Only 85 years of Uranium Supplies?


Uranium

Agence France-Presse reports that a British think tank opposed what it said were draft plans by the Group of Eight (G8) industrial nations to expand the use of atomic energy as a way to fight global warming.

Issuing its report before next week's G8 summit in Scotland, the New Economics Foundation on Wednesday said atomic power was an uneconomical and inefficient way to deal with climate change and would increase the risks from terrorists.

Andrew Simms, author of the report, "Mirage and Oasis," told AFP that atomic power would be too costly and too slow to develop in time to deal with the urgency of reducing the carbon emissions that cause global warming.

Simms, the foundation's policy director, said the supply of uranium needed to fuel atomic plants was too limited and would be exhausted in 85 years based on current industry estimates of availability and the existing rate of use.

"If you suddenly dramatically scaled up in a very short period of time, you'd also, a little bit like oil, you'd very quickly run into natural resource limits," he said.

In addition, increased use of atomic power would present greater risks to the problem of weapons proliferation and greater exposure to possible attacks by terrorists, the report warned.

"The more plants you have the greater the vulnerability (to attack) you have. There's no doubt about that," he said.

Instead, the report said, renewable energy sources such as wind, solar and geothermal power could, in theory, each individually meet all of the world's energy needs, without warming the world's climate.

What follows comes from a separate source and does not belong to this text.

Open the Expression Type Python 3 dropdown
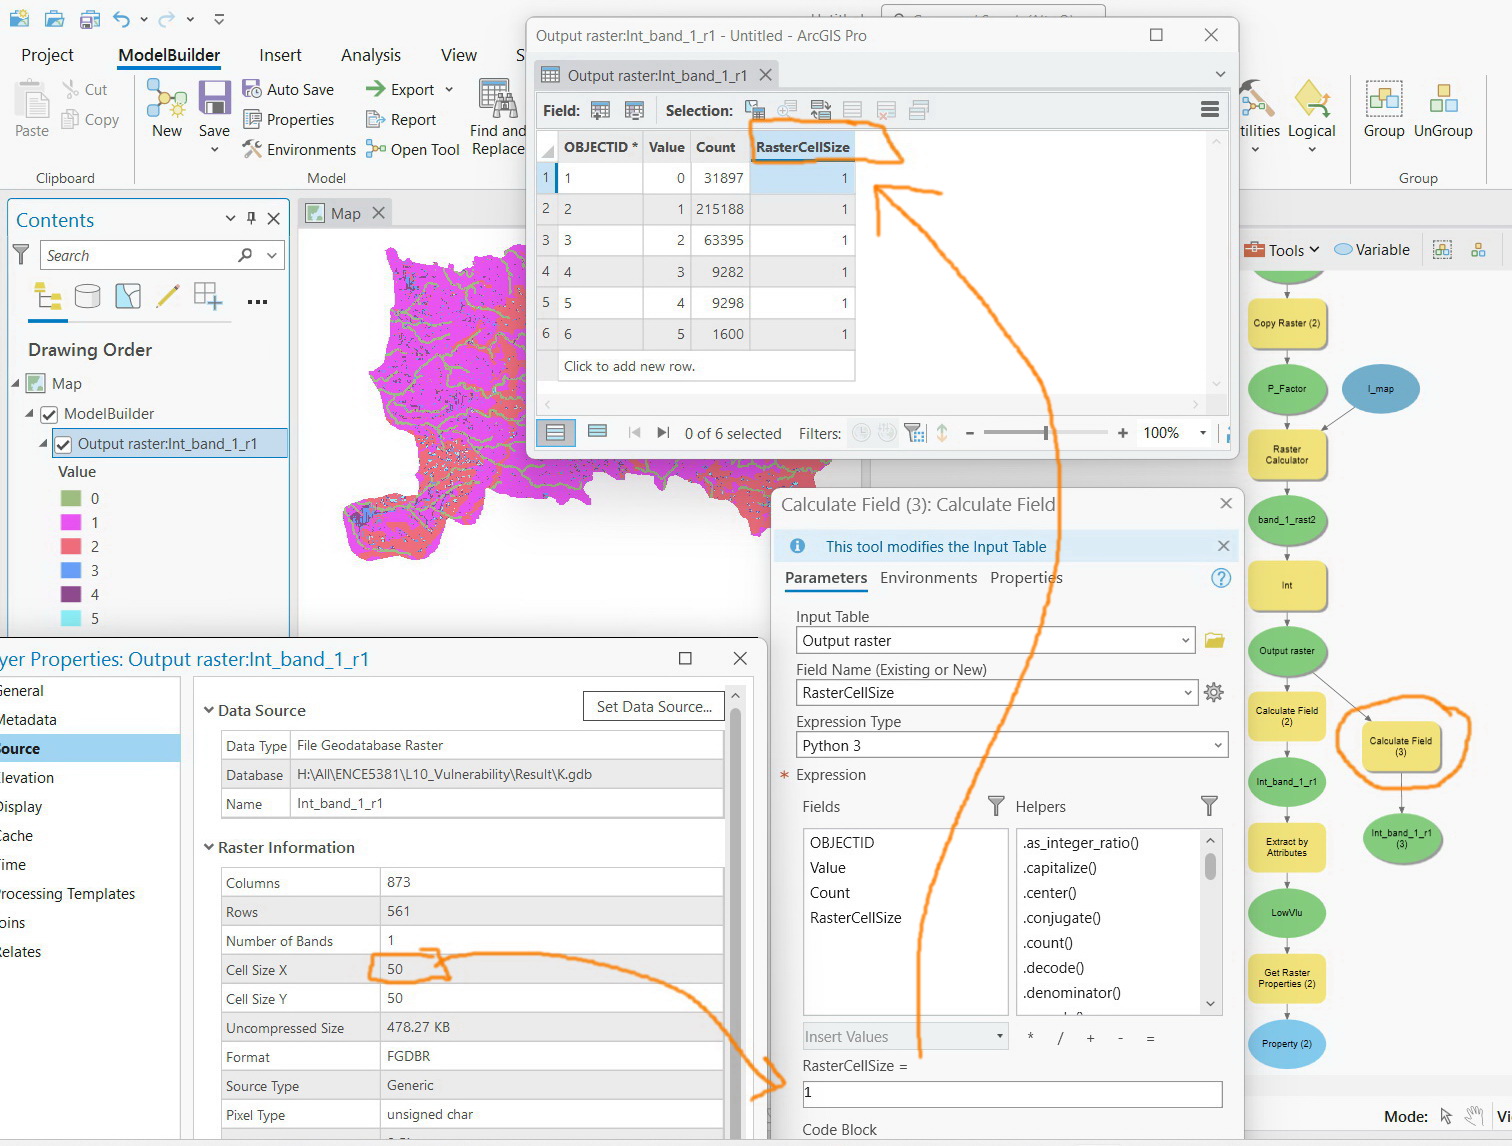The height and width of the screenshot is (1146, 1512). [1012, 745]
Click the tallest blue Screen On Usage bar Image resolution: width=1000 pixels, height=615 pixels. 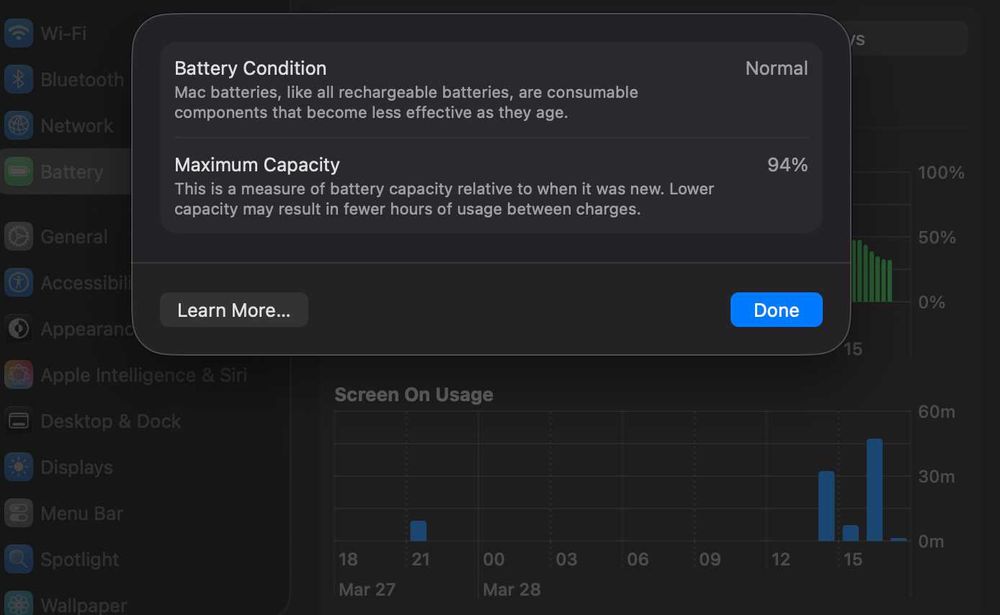874,490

It leaves no toxic legacy and is abundant and cheap to harvest both in Britain and around the world.

Practically, however, it would require a broader combination of renewable energy sources than is currently used, linked to a range of micro, small, medium and large scale technologies and applied flexibly.

"If just around one third of the UK's electricty customers installed 2KW microgen photovoltaic (solar) or wind systems it would match the capacity of the UK atomic programme."

Better still, it said, small scale renewable power technologies could provide energy supplies for millions of people who currently lack basics such as lighting or the ability to cook without inhaling indoor smoke.

The foundation said early drafts of communiques intended for the G8 summit in Gleneagles, Scotland on July 6-8 suggest a new international push to expand atomic power, the report said.

Simms said his foundation obtained the latest draft last week, without saying exactly how it was obtained.

In a statement on the foundation website, Simms said: "Without sustainable, reliable supplies of energy, the world faces a future in which climate change and fuel shortages will combine with catastrophic results.

"The poorest and most vulnerable will suffer the worst. But a resurgence of interest in nuclear power, justified by voodoo economics, stands to hinder and potentially derail renewable energy.

"As people gather for a G8 summit that holds the financial keys to our future energy choices, it has become clear that you cannot make poverty history, without stopping runaway climate change. And that making energy sustainable is the surest way to do both."